Saved entries
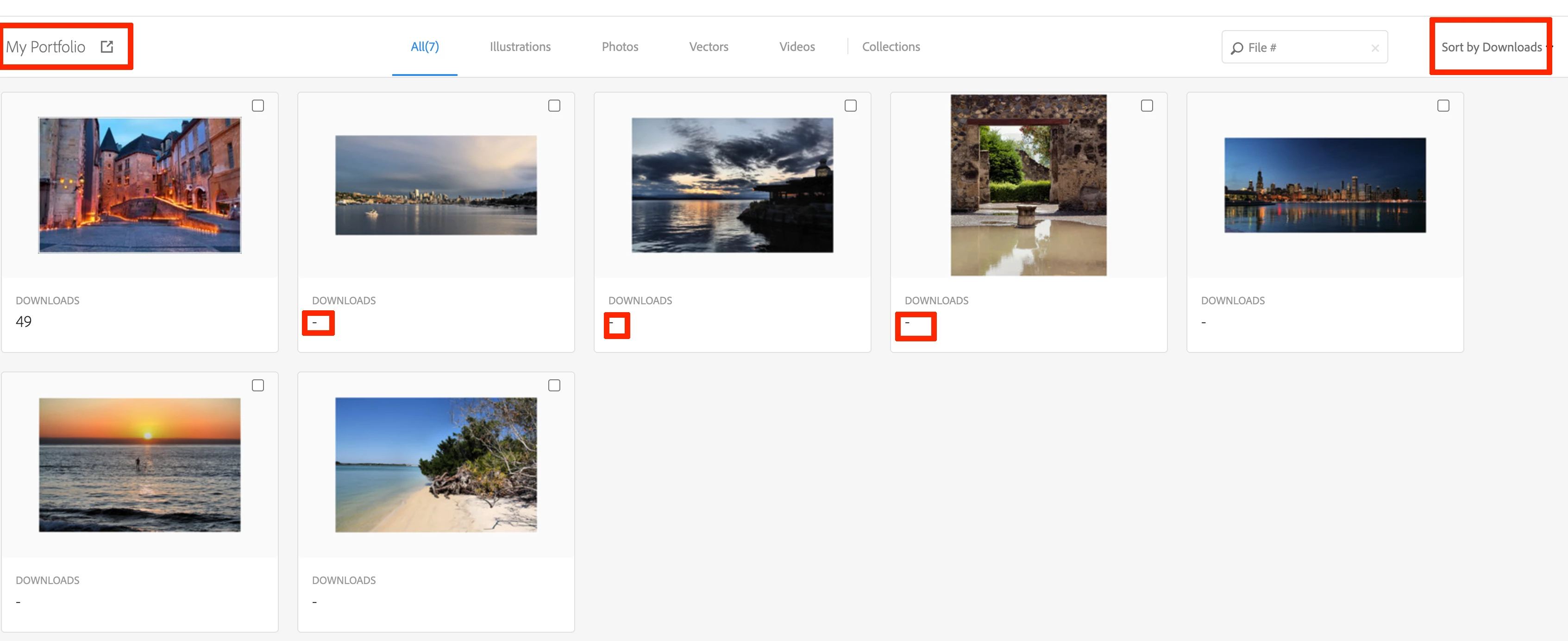Click the My Portfolio link
This screenshot has height=641, width=1568.
pos(46,47)
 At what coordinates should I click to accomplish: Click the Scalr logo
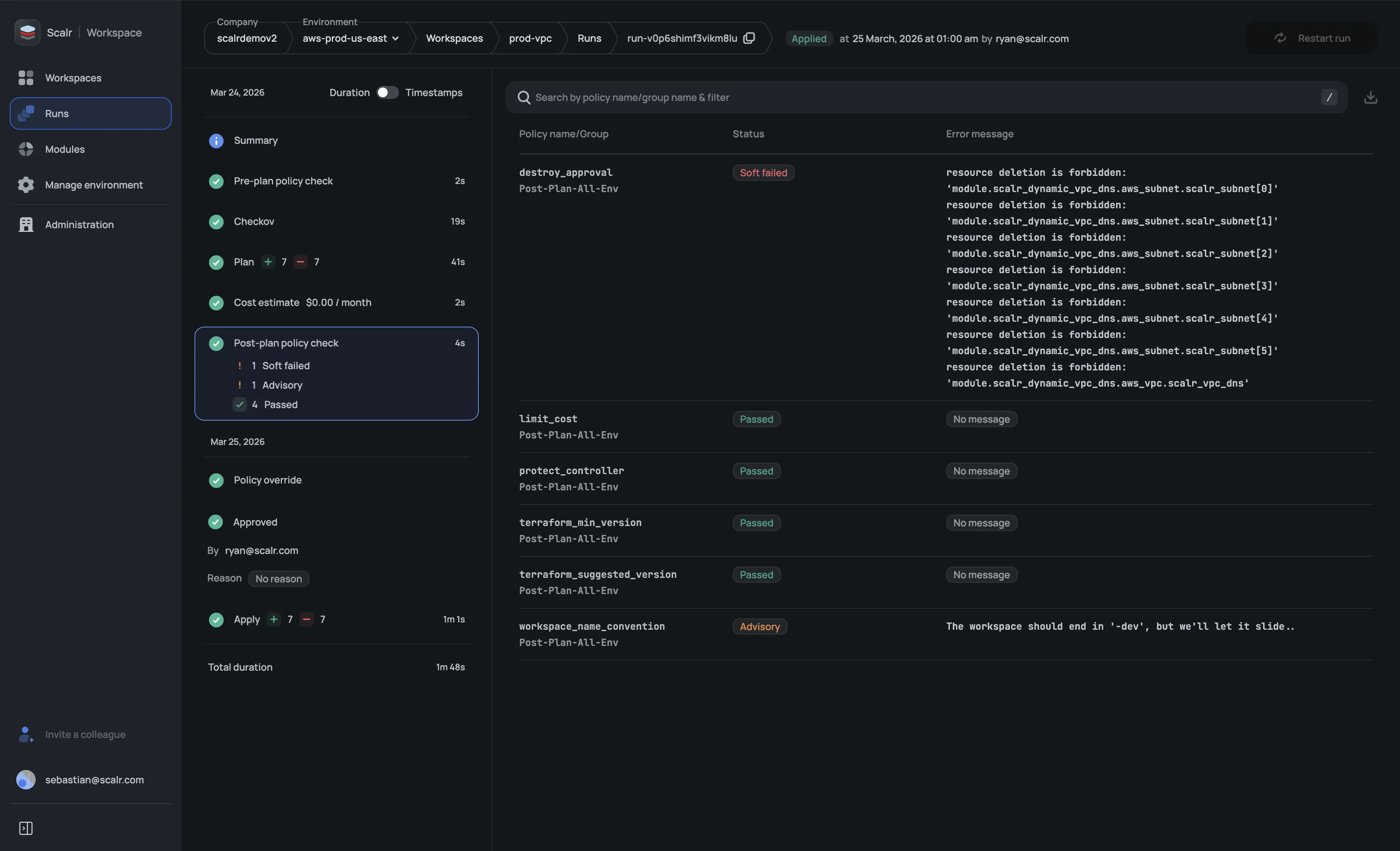pos(27,32)
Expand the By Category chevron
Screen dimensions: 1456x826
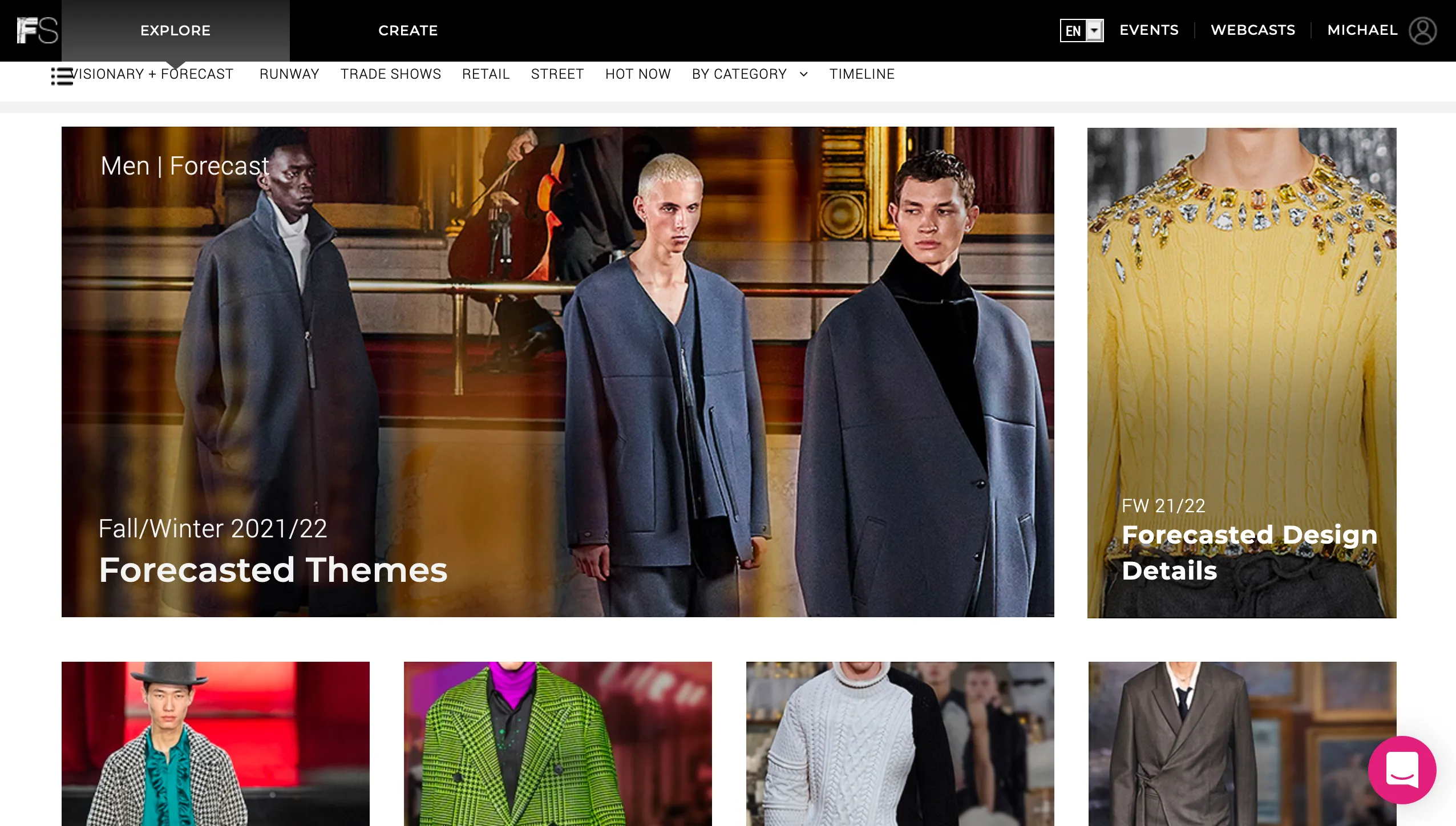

* **Goal of the exercise**
Starting with the line that contains "Expand the By Category chevron", print every line through the end of the data exactly as written; omit all pictures and add nothing else.

* **Output of the task**
Expand the By Category chevron
Screen dimensions: 1456x826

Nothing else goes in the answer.